Las investigaciones no se detuvieron. El País detalla que la Audiencia Nacional española reabrió en junio de 2026 una causa archivada: se le atribuye, junto a socios, haber sobornado a tres funcionarios de PDVSA con 42 millones de dólares para defraudar 4.850 millones en operaciones de cambio de divisas canalizadas a través del petróleo. Ese dinero, sostiene la pesquisa española, habría terminado en sociedades, inversiones e inmuebles de alto valor en España. El expediente deriva de una investigación suiza por blanqueo.
En mayo de 2026 Zúrich levantó las restricciones. The Gentleman’s Journal añade el dato de dos residencias londinenses valoradas en 59 millones de libras y su nombramiento como caballero de la Orden del Camino de Santiago en 2024. En Venezuela, recalca El País, las denuncias en su contra no se tradujeron en imputaciones formales.

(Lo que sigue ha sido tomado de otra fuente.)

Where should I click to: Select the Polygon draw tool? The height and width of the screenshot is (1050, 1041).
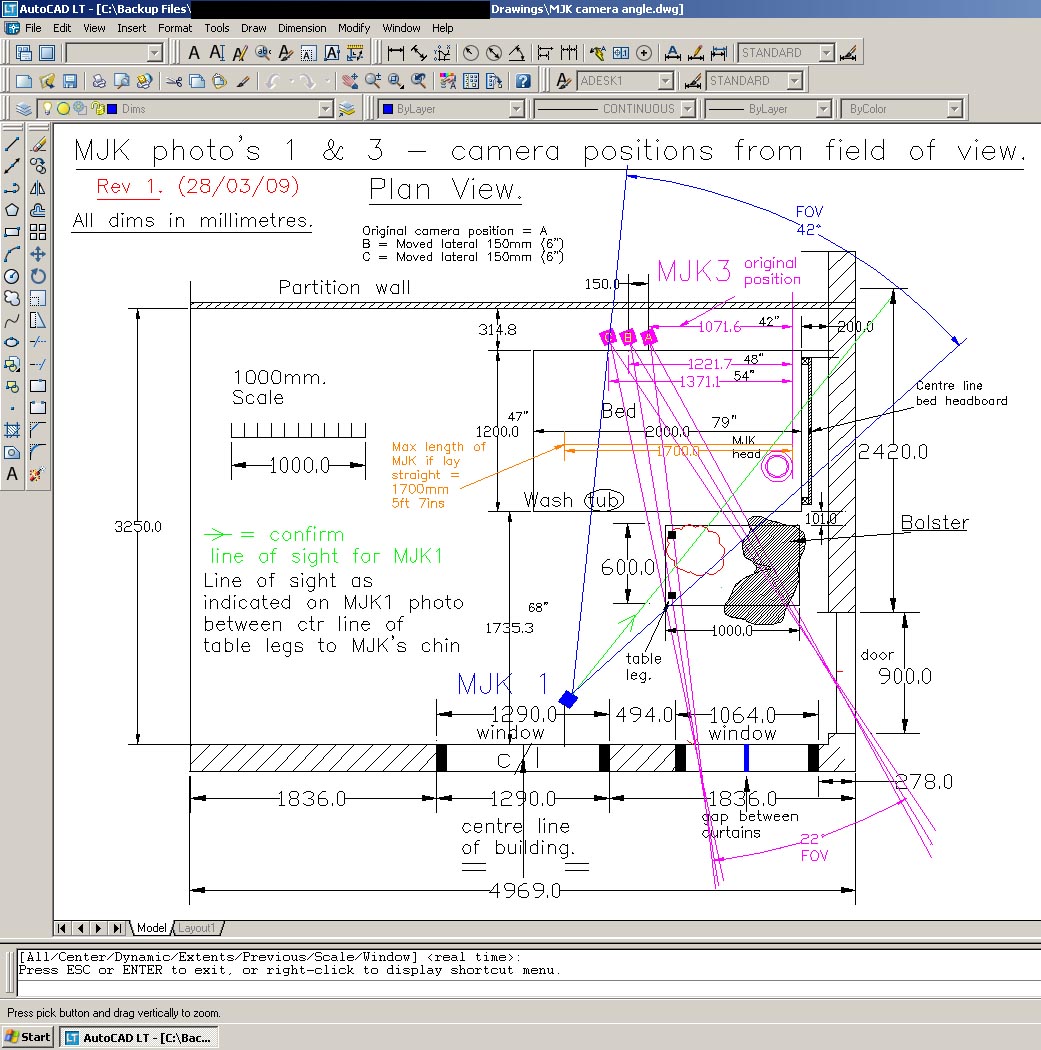[x=12, y=210]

The Washington Post, en un reportaje del 27 de agosto de 2026, fue más lejos al asegurar que altos funcionarios de la Administración Trump intervinieron en la investigación penal suiza. Los funcionarios habrían presionado para resolver el caso de modo que se evitaran cargos penales y se levantaran las restricciones de viaje. Para EEUU era importante que Betancourt pudiera viajar libremente y preferible que el asunto se cerrara sin sanciones penales.

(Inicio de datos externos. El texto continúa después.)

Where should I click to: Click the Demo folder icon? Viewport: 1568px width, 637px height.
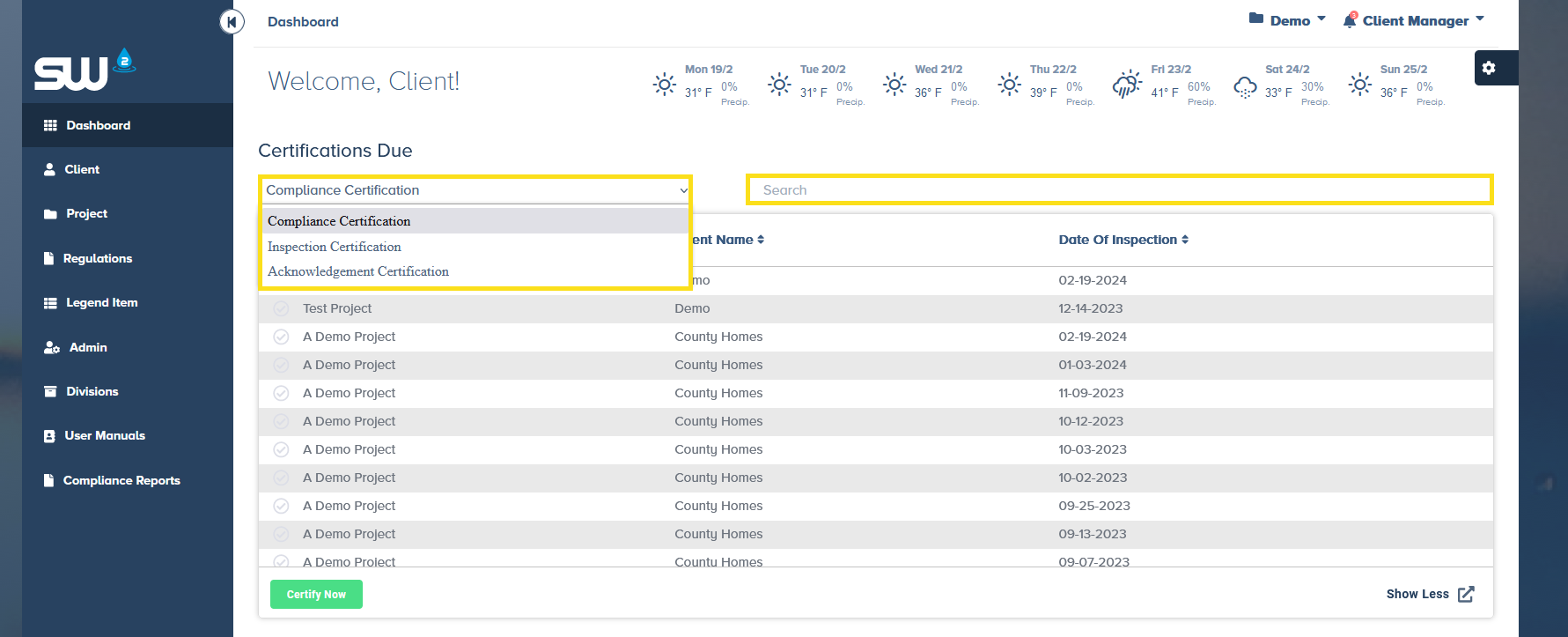1256,19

Esto debe leerse en el contexto de este 2026. Según el mismo diario, semanas después de la captura de Nicolás Maduro el 3 de enero, Washington lo reclutó como intermediario para afirmar control sobre el Gobierno y la industria petrolera venezolanos. Mauricio Claver-Carone, ex emisario informal de Washington para Venezuela, dijo a la agencia Reuters que él y otros funcionarios usaron a Betancourt porque entendía el negocio petrolero en ambos países, tanto en Venezuela como en EEUU y que podía tender puentes con el Gobierno de Delcy Rodríguez.
De acuerdo con El País, Alejandro Betancourt asesora a Delcy Rodríguez en la reactivación petrolera, la minería y la reestructuración de deuda, tres temas sensibles para la Administración Trump. Es un operador en las sombras, ya que no ha aparecido en ningún acto público pese a que los medios internacionales sostienen que organiza reuniones y banquetes.
Bloomberg lo presenta como quien ayuda a canalizar oportunidades hacia operadores estadounidenses más pequeños mientras las grandes petroleras estadounidenses aún dudan, por no tener seguridades sobre si los Rodríguez respetaran sus inversiones en el largo plazo.
Justamente el anuncio de Trump de este viernes, según observadores, busca darle un piso de legitimidad jurídica a las grandes petroleras al sostener que el petróleo venezolano pasa a ser administrado formalmente por EEUU, tal como ocurría antes de la nacionalización de 1976, según ha recordado el periodista Tony Frangie, en Caracas.
Su nivel de proximidad con el poder actual en Miraflores, según The Washington Post, es tan cercano que Betancourt habría sostenido una llamada muy personal, «de contención emocional» con Delcy Rodríguez la madrugada del 3 de enero de este año, cuando Maduro y su esposa Cilia Flores eran llevado ante la Justicia de EEUU.